Waste Heat Recovery Technology
Many manufacturing plants and other large facilities often release large amounts of heat in their manufacturing process that is not hot enough for conventional power generation, but can be used to generate electric power using the technologies described above to reclaim waste heat and convert to electric power. Often, enough power can be generated to substantially offset utility fees and expenses.

Combining heat transfer efficiencies with other power plant optimization steps including motors and generators with Symetron™ technology, can yield higher overall plant efficiencies that yield more power generation.

Types of Geothermal Power Plants

Dry Steam.
In dry steam power plants, the steam (and no water) shoots up the wells and is passed through a rock catcher and then directly into the turbine. Dry stream fields are rare.

Flash.
Flash steam power plants use hot water reservoirs. In flash plants, as hot water is released from the pressure of the deep reservoir in a flash tank, some of it flashes to steam. Some problems that arise from Flash plants include complications from natural materials present in the ground water that damage turbines and pipes, and the potential for contamination of the ground water through contact with turbines and other equipment before being reintroduced back into the ground.

Binary.
In a binary cycle power plant (binary means two different liquids), the heat from geothermal water is used to heat and vaporize a second liquid or “working fluid” in separate adjacent pipes through a heat transfer process. The water from the well remains in a closed loop and never comes in direct contact with the surface, air or turbines. It is returned to the well unchanged and uncontaminated.
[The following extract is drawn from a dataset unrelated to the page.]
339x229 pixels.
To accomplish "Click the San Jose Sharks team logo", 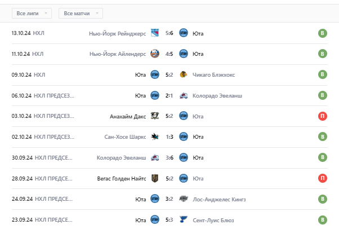I will [x=155, y=136].
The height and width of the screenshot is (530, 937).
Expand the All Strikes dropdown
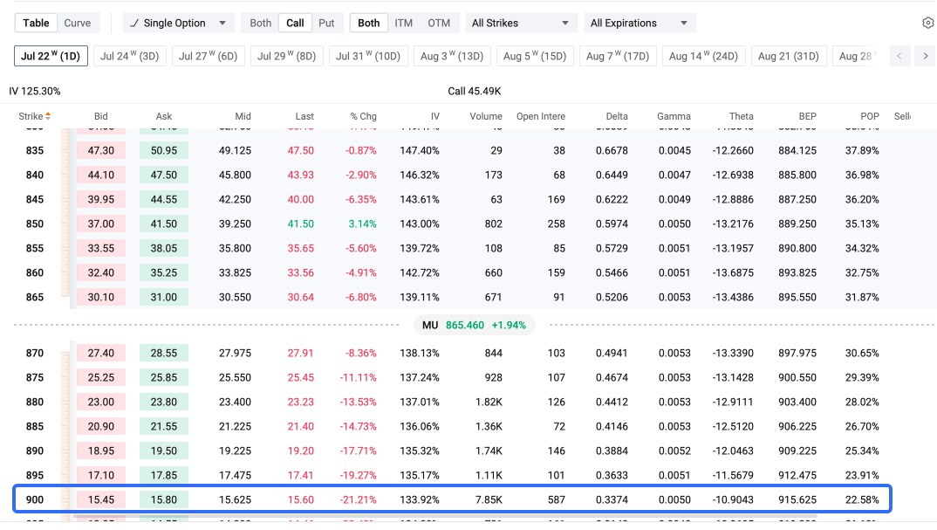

Because of this, binary plants operate with little or no emissions or green house gases. Binary is considered the most environmentally friendly method. Most importantly, binary systems allow a working fluid with a much lower "flash" or vaporization point to be used to generate power from lower temperature and shallower sites. Raser uses a binary method along with a proprietary working fluid capable of a very low flash point. Other advantages of binary systems include no contamination of ground water, and the ability to keep the turbine and other equipment in a closed clean environment.

About Geothermal Power Generation

Fossil fuel consumption has tripled in the last 4 decades and contributed to many environmental problems worldwide. “Energy production and energy consumption cause more environmental damage than any peacetime activity on earth," said Christine Ervin of the Department of Energy.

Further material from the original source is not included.